**Short problem:**
Count the lines in the records that contain the string "width", matching case exactly, and reply with that number alone.

**Material supplied:**
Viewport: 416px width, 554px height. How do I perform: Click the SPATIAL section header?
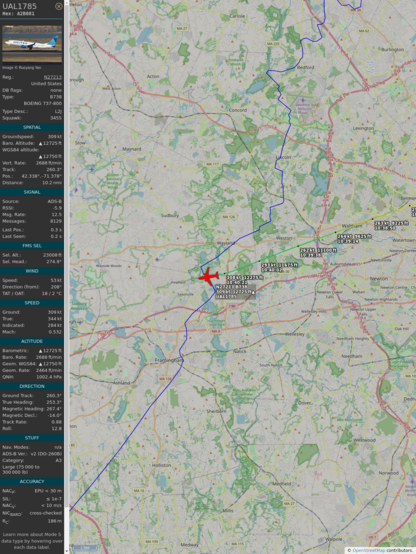coord(32,127)
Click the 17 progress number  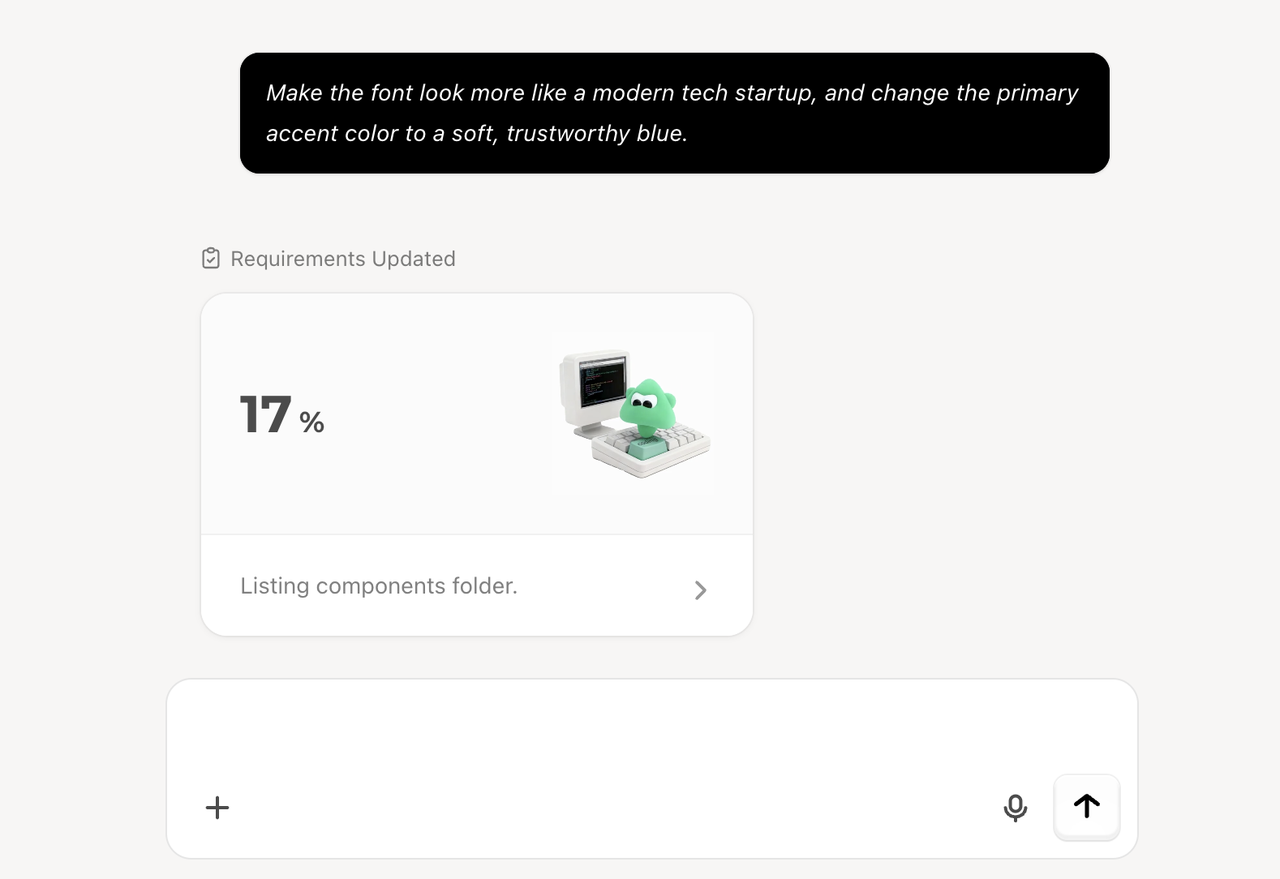(266, 415)
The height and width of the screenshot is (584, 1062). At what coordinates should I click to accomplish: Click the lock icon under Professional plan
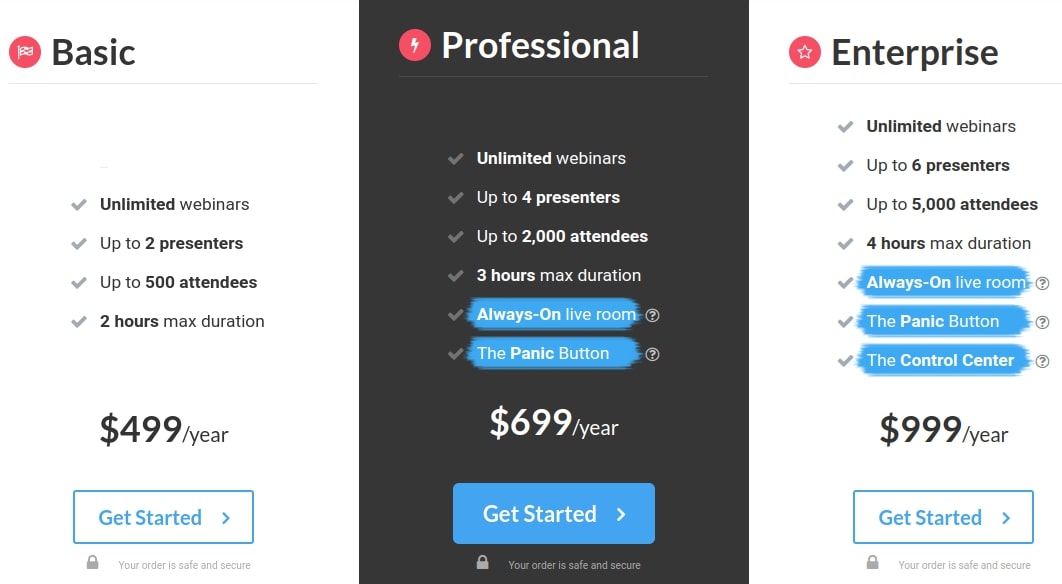pyautogui.click(x=482, y=563)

**Right answer:**
2